(Data for this exercise Opens)

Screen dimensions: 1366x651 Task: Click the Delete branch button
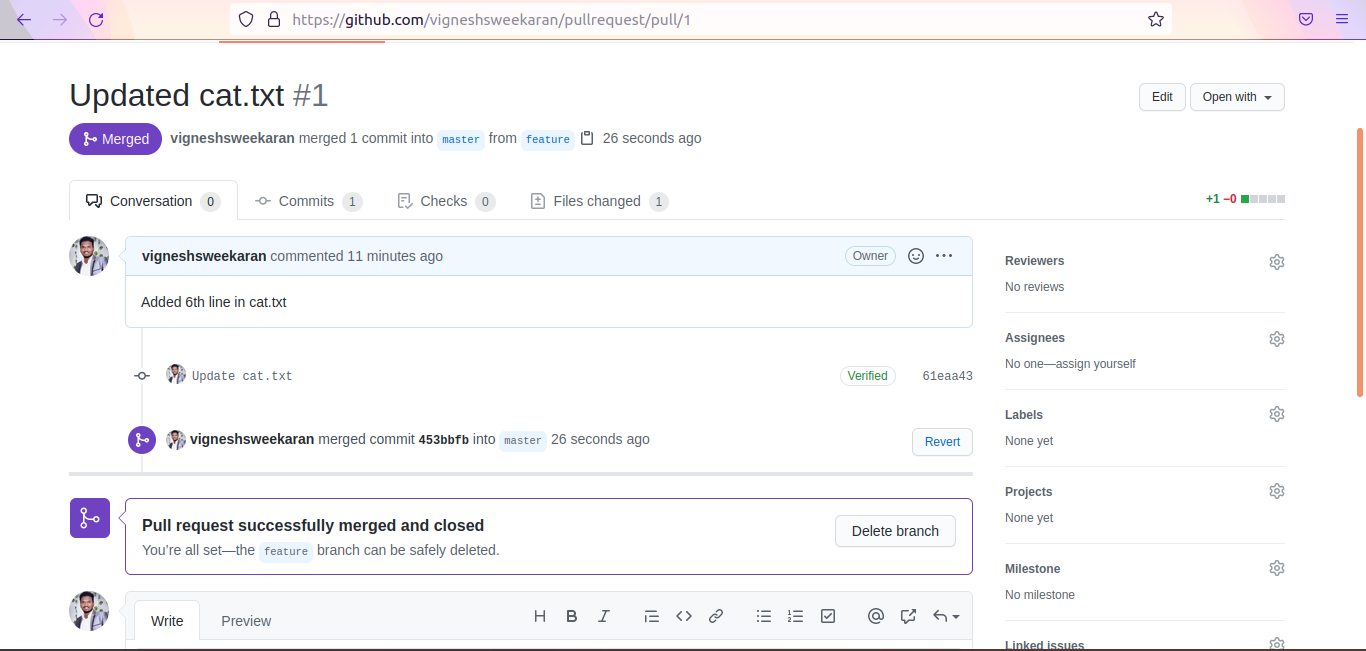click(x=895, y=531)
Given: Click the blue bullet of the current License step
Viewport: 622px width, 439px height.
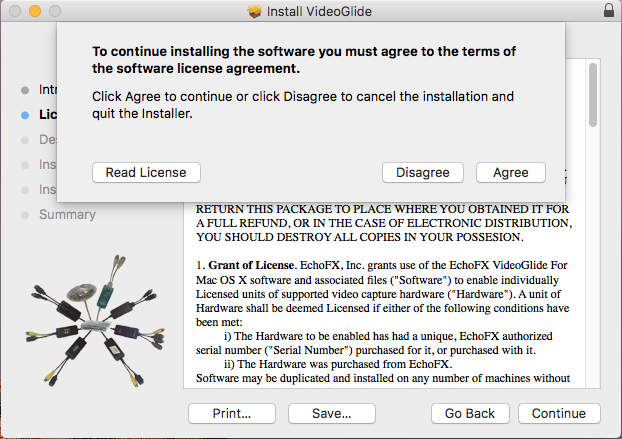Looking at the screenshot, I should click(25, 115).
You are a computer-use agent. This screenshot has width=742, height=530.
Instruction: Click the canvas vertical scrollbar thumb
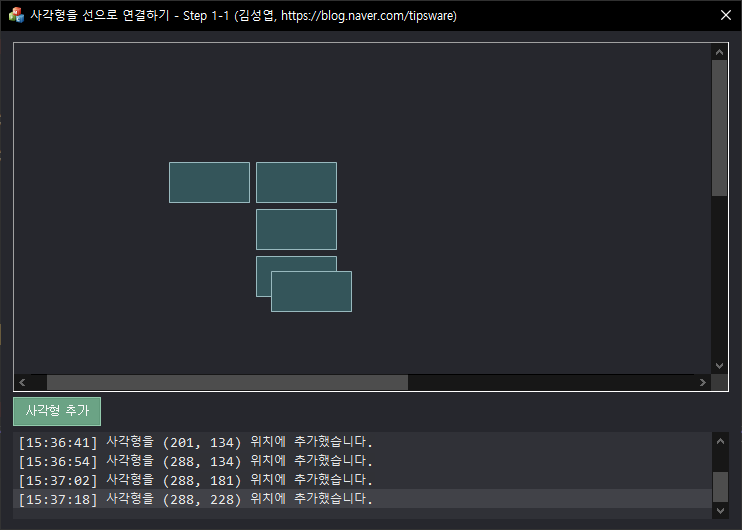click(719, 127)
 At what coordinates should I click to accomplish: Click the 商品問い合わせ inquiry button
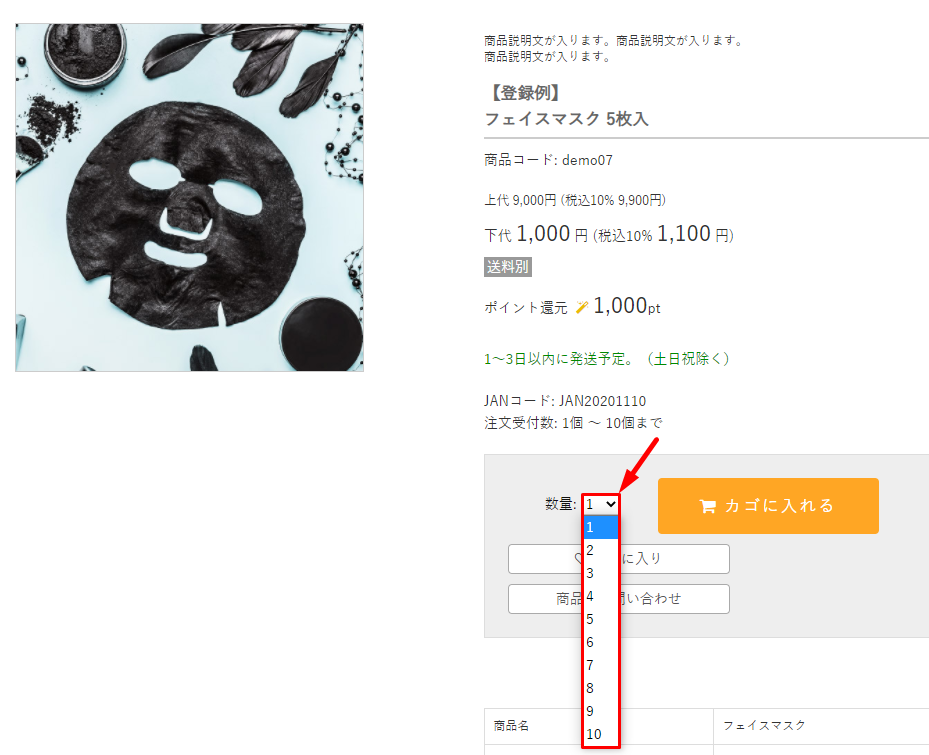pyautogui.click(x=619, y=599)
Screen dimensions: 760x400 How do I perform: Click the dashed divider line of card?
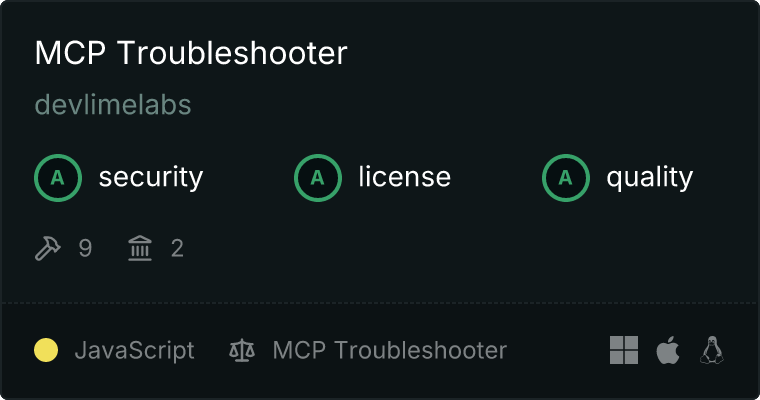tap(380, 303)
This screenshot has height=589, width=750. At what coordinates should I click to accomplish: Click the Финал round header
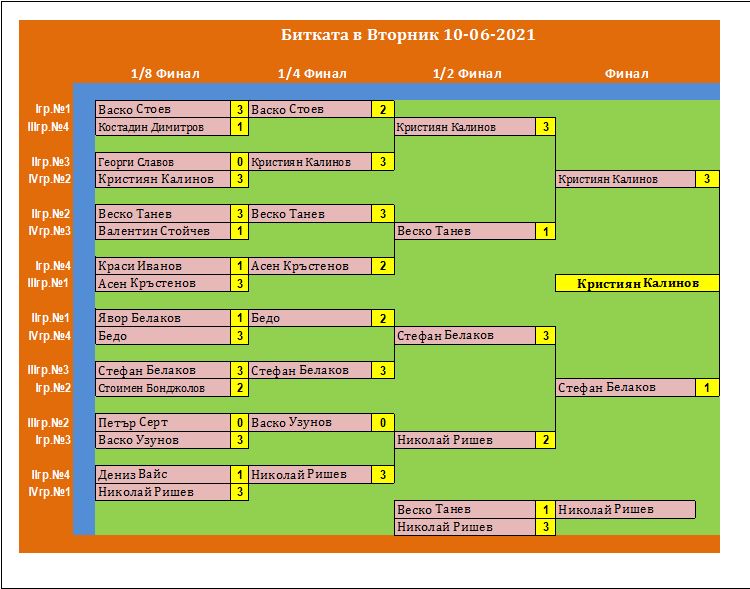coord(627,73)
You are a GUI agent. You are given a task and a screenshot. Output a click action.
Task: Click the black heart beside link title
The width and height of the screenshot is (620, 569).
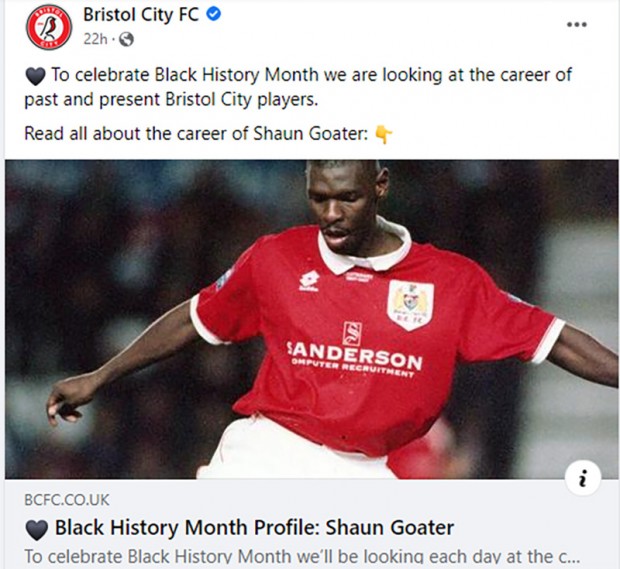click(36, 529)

(Data for this exercise Closes)
(Data for this exercise Opens)

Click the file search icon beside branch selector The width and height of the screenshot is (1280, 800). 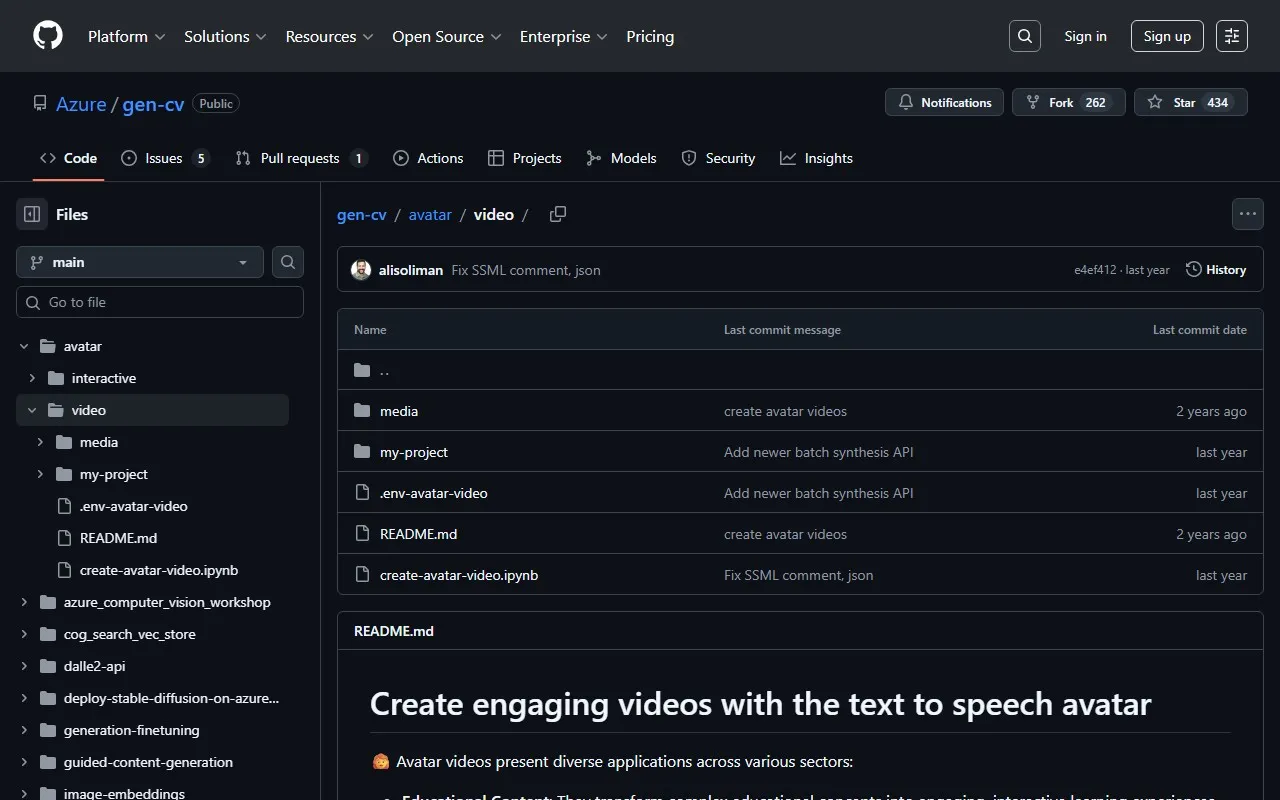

(Data for this exercise Closes)
(Data for this exercise Opens)

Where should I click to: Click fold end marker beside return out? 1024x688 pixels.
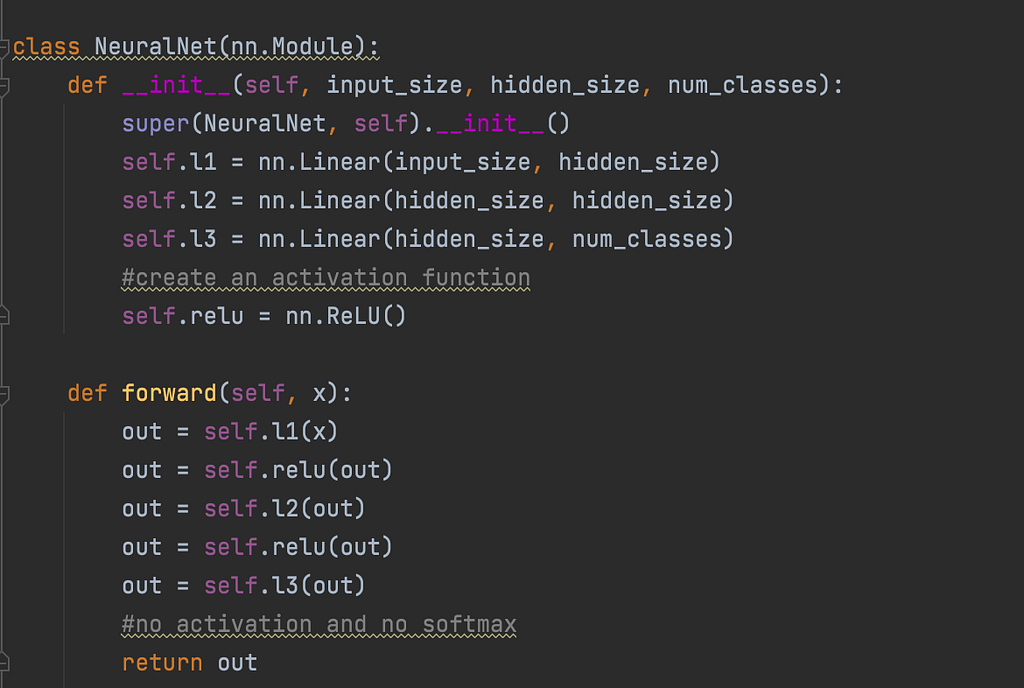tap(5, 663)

(Data for this exercise Closes)

Report how many lines of the records hold the word "agent", and supply no other text.

### Output of the exercise
2